Battle of Pachgaon
| Date | 26 January 1775 |
| Location | Pachgaon, Maharashtra, India |
| Result | Victory for Mudhoji Bhonsle |

Belligerents
- Sabaji Bhonsle: Mudhoji Bhonsle

Commanders and leaders
- Sabaji Bhonsle †: Mudhoji Bhonsle Muhammad Yusuf Gardi

Casualties and losses
- Unknown: Unknown

= Battle of Pachgaon =

1775 battle

The Battle of Pachgaon was fought on 26 January 1775 for accession to the throne of the Nagpur Kingdom in central India. Mudhoji Bhonsle killed his brother and rival Sabaji, securing the undisputed regency for Mudhoji's infant son Raghoji II. The battle ended a struggle begun when their brother, the ruler Janoji Bhonsle, died in 1772 after adopting Raghoji II as his heir.

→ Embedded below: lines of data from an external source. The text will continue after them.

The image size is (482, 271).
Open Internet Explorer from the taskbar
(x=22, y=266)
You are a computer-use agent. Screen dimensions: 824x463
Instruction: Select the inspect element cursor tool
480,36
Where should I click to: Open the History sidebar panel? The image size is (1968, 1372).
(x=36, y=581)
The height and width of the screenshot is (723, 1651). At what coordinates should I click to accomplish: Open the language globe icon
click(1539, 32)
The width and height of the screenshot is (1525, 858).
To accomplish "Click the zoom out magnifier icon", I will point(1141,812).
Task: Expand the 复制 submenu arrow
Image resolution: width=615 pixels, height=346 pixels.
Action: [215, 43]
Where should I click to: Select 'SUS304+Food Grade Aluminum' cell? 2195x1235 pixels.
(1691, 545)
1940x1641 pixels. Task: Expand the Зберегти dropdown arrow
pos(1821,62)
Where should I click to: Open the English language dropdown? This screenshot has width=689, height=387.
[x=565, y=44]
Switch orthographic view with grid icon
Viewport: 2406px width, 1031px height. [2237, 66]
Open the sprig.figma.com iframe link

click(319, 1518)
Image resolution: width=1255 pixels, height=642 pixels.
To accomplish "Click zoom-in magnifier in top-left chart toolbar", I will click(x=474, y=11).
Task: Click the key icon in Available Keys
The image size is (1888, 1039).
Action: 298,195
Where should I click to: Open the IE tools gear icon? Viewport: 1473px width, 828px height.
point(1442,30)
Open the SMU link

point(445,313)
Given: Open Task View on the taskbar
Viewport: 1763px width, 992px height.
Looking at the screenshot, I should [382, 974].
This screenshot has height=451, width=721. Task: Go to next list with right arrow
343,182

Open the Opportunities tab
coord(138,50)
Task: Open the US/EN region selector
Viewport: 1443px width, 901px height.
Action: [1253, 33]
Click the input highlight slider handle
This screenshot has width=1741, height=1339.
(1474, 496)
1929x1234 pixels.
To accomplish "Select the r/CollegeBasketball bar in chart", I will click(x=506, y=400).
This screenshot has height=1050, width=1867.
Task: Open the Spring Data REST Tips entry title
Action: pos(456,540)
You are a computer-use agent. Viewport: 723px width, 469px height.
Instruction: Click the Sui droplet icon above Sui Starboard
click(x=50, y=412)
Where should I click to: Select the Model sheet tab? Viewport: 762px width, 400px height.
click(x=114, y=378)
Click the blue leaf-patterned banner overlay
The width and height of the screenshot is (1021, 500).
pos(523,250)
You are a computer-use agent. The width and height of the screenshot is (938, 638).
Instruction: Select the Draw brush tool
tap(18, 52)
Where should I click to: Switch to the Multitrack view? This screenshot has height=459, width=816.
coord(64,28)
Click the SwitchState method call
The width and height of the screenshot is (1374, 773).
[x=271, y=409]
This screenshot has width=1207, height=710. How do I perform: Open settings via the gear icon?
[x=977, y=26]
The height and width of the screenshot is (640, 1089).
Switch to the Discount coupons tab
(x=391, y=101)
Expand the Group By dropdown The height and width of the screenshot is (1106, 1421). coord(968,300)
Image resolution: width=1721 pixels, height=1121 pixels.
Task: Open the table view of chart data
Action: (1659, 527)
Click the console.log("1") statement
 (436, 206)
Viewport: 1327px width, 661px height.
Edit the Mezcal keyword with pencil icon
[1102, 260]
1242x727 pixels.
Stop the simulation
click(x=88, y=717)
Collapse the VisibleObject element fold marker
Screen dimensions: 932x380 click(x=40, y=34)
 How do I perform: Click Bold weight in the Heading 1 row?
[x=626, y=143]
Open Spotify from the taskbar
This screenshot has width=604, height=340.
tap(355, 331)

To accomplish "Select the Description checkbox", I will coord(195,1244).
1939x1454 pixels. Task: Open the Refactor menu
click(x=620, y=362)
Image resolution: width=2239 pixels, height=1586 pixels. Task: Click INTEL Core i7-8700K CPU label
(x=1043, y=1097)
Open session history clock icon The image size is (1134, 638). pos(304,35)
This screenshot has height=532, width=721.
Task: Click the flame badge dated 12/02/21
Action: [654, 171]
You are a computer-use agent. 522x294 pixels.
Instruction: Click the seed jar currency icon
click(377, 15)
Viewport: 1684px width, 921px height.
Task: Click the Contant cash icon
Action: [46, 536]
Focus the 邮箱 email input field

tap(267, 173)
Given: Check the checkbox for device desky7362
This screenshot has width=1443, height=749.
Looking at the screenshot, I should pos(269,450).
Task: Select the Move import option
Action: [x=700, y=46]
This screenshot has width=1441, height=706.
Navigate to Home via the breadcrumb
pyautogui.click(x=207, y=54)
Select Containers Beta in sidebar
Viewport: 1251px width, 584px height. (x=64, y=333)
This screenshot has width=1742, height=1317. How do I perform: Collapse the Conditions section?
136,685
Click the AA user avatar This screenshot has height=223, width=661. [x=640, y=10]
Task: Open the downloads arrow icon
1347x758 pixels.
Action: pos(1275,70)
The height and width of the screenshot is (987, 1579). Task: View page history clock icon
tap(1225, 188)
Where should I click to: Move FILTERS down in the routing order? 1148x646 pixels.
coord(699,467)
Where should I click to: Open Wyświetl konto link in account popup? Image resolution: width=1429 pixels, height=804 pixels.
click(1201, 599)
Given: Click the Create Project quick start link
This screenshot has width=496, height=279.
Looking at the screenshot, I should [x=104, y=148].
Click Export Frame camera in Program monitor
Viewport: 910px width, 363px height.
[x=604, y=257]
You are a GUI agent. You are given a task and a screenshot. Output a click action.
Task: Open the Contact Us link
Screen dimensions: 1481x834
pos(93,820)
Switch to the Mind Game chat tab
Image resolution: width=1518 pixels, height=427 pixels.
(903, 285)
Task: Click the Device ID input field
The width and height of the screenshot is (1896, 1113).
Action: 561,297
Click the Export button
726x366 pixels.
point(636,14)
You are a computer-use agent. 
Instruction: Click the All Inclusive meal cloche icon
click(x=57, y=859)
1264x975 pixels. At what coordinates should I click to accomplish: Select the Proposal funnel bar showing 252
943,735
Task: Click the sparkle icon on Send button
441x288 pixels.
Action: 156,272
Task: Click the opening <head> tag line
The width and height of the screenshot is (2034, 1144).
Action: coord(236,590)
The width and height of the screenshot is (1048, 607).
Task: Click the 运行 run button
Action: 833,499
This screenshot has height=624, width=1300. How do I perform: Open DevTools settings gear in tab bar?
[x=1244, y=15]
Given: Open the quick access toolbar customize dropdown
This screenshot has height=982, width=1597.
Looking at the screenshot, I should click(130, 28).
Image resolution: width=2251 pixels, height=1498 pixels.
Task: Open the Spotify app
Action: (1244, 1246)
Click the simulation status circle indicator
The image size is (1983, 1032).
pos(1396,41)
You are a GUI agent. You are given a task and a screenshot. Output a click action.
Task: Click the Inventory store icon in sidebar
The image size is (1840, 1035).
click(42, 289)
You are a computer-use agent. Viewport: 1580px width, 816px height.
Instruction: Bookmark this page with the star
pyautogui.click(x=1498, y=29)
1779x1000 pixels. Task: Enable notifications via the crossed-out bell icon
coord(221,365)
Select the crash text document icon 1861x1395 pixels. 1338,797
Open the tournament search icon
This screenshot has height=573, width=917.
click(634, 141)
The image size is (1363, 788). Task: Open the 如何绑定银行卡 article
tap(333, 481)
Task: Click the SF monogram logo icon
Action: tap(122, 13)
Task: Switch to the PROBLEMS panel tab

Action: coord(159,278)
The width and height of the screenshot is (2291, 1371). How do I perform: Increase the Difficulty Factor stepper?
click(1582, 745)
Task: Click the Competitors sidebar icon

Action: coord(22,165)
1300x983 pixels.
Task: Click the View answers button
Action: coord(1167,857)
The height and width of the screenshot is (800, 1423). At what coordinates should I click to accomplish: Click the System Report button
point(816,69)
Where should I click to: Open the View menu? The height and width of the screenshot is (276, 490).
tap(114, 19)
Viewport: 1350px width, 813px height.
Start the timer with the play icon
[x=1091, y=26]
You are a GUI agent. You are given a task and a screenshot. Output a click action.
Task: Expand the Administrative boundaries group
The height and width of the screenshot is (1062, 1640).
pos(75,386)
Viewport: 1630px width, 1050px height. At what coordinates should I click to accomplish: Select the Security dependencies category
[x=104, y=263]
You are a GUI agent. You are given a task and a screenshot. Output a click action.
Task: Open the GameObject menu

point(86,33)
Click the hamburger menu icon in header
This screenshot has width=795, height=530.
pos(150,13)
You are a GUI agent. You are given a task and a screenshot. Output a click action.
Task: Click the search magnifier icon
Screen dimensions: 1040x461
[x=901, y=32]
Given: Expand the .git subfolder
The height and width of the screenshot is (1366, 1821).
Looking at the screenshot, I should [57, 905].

The battle occurred six miles south of Nagpur in modern-day Maharashtra, India. The fortune of the day had declared for Sabaji, and Mudhoji was surrounded by his brother's troops. Flushed with the fight and his apparent victory, Sabaji drove his elephant against his brother's, and called on him to surrender. Mudhoji replied with a pistol shot, killing Sadhoji and gaining the undisputed regency on behalf of his infant son Raghoji II, Janoji's adopted heir, and the title of Sena Dhurandhar.

Muhammad Yusuf Gardi, a chief assassin of the Peshwa Narayanrao in 1773, fought for Mudhoji.